- Data in this exercise:
--- --- ---
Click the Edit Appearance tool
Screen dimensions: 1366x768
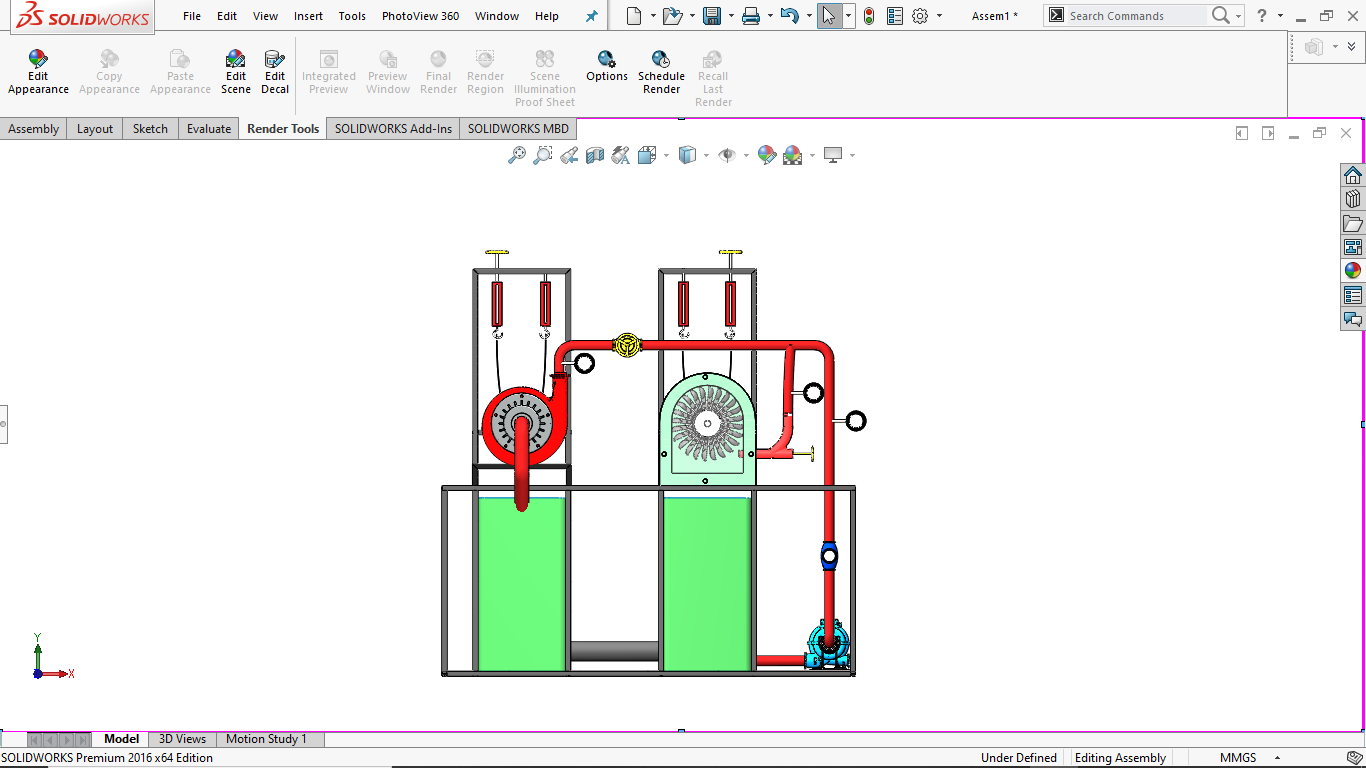tap(38, 72)
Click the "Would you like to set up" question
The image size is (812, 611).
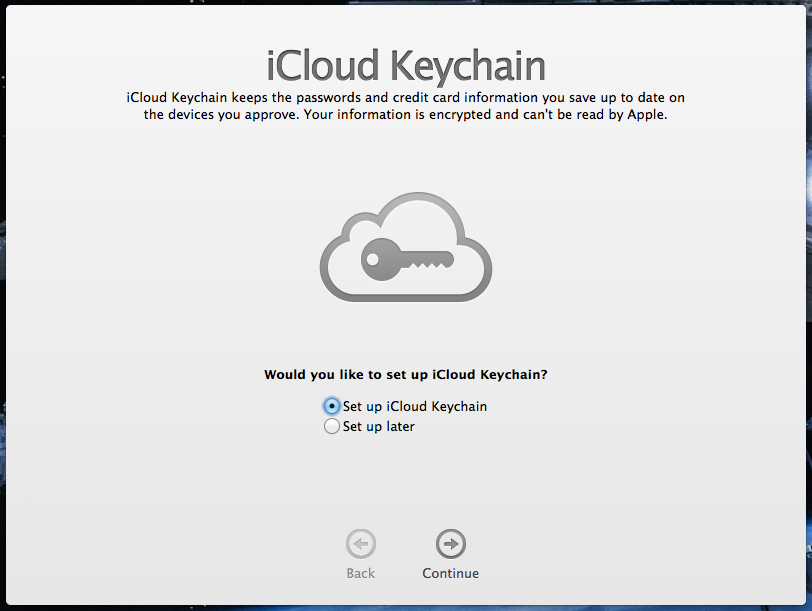406,375
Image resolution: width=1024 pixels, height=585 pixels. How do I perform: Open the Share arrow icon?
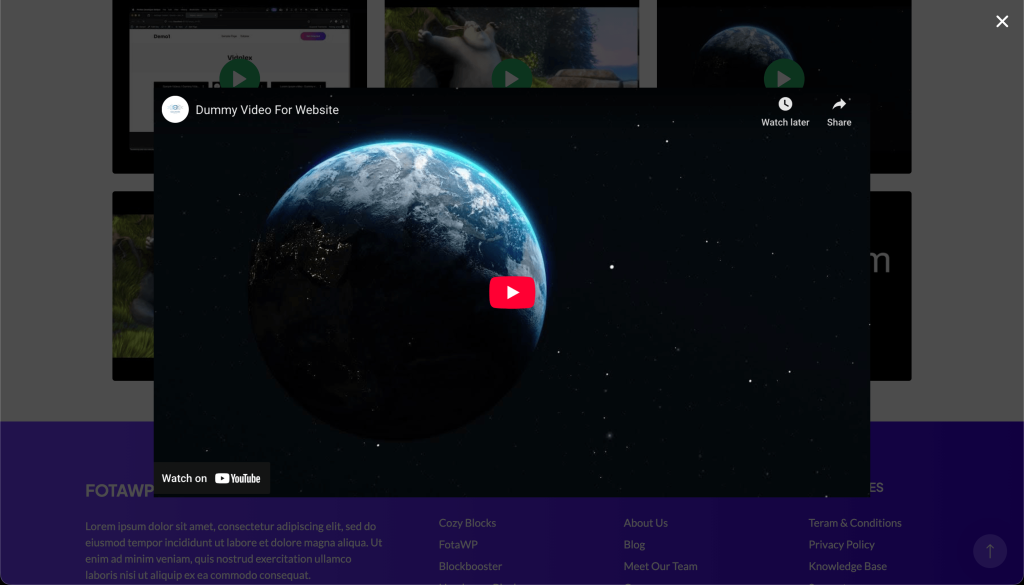(839, 105)
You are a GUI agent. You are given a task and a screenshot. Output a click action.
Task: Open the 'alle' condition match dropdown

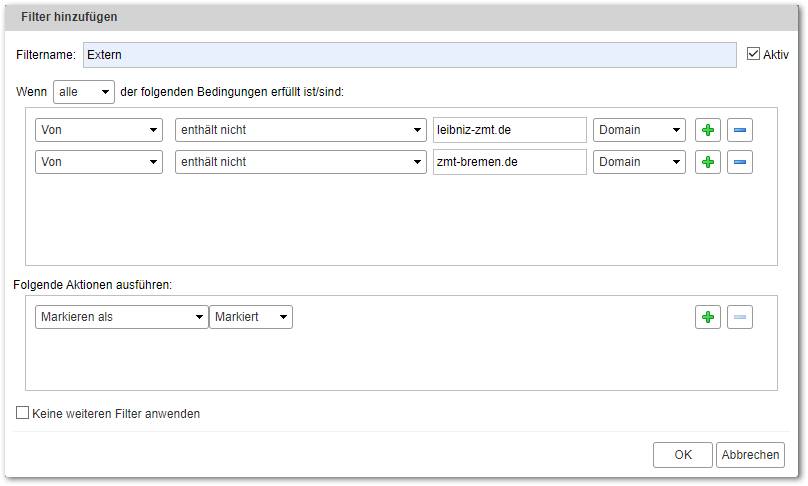coord(84,92)
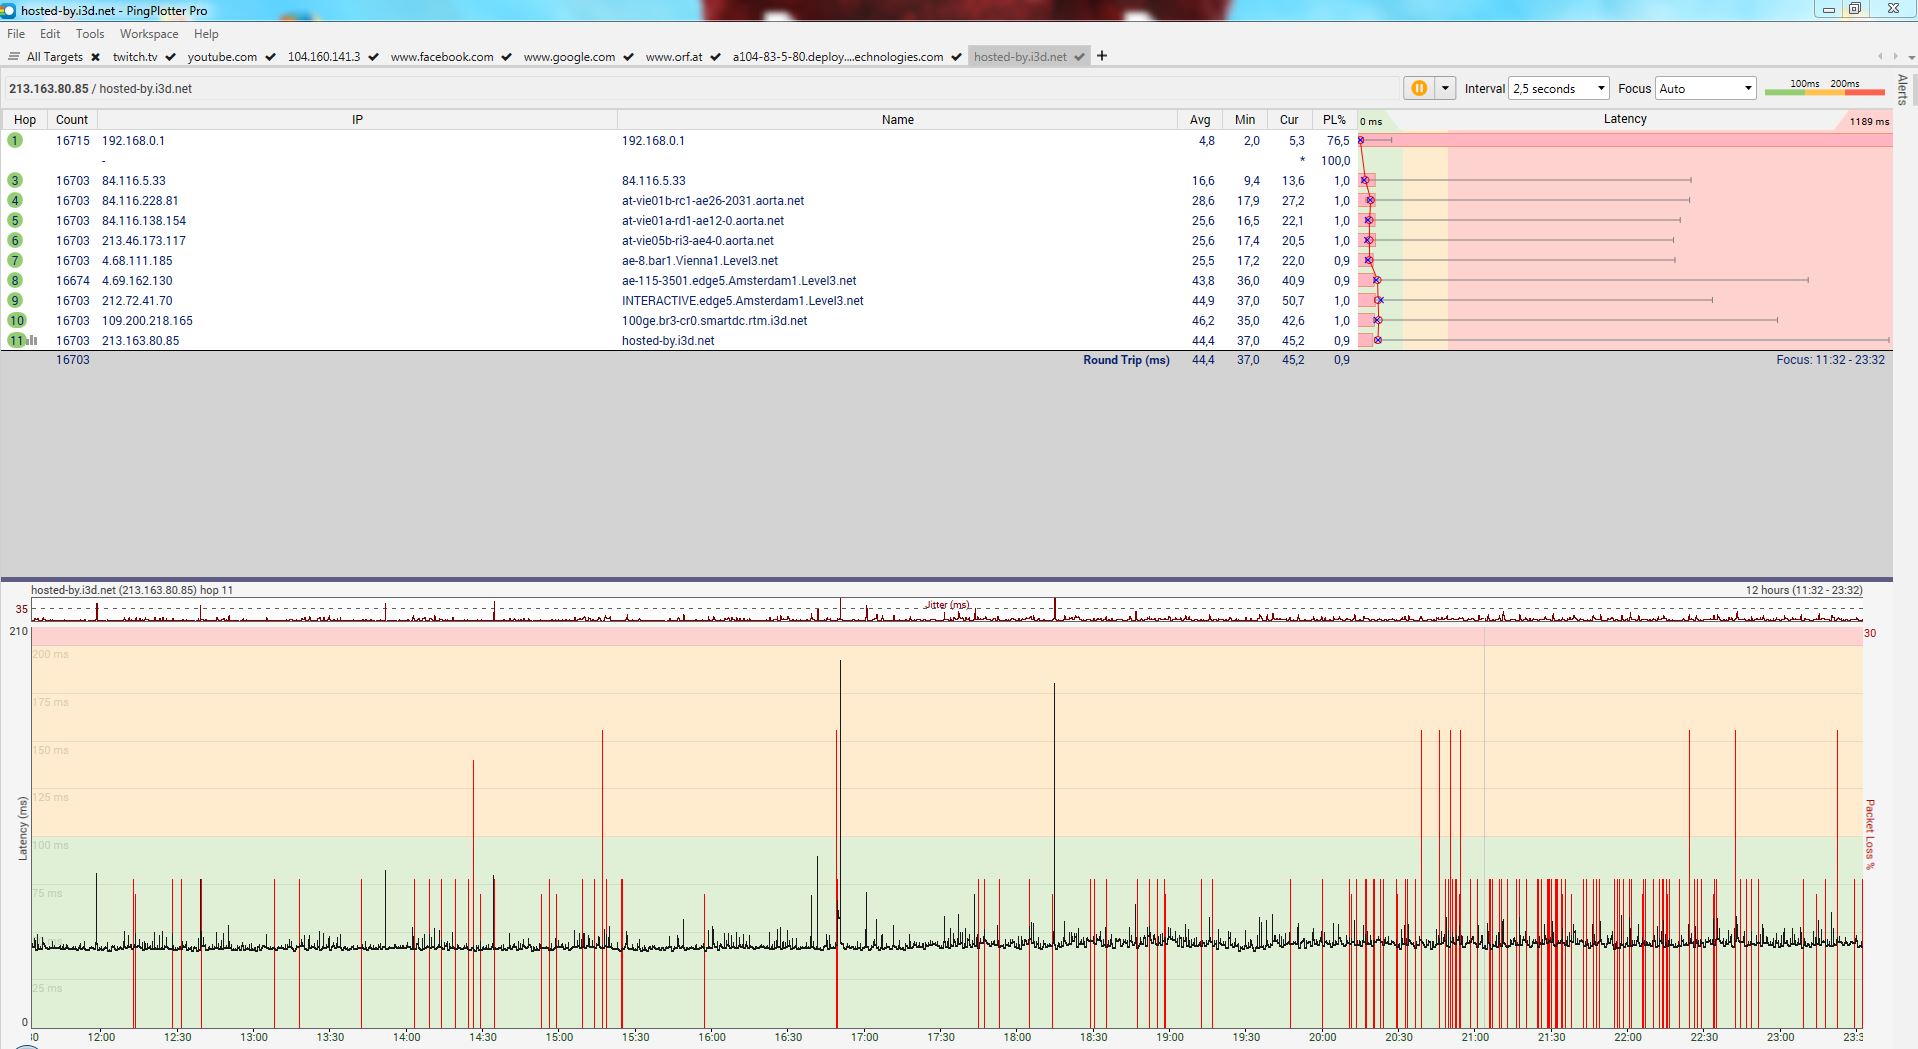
--- --- ---
- The problem: Produce the material above again in full, with identical lines and no pictures.

- Task result:
Click the Edit Appearance tool
Screen dimensions: 1366x768
tap(38, 72)
Click the "Would you like to set up" question
The image size is (812, 611).
406,375
Image resolution: width=1024 pixels, height=585 pixels. How do I perform: Open the Share arrow icon?
(839, 105)
You are a GUI agent. You are given a task and a screenshot. Output a click action.
Task: Open the 'alle' condition match dropdown

coord(84,92)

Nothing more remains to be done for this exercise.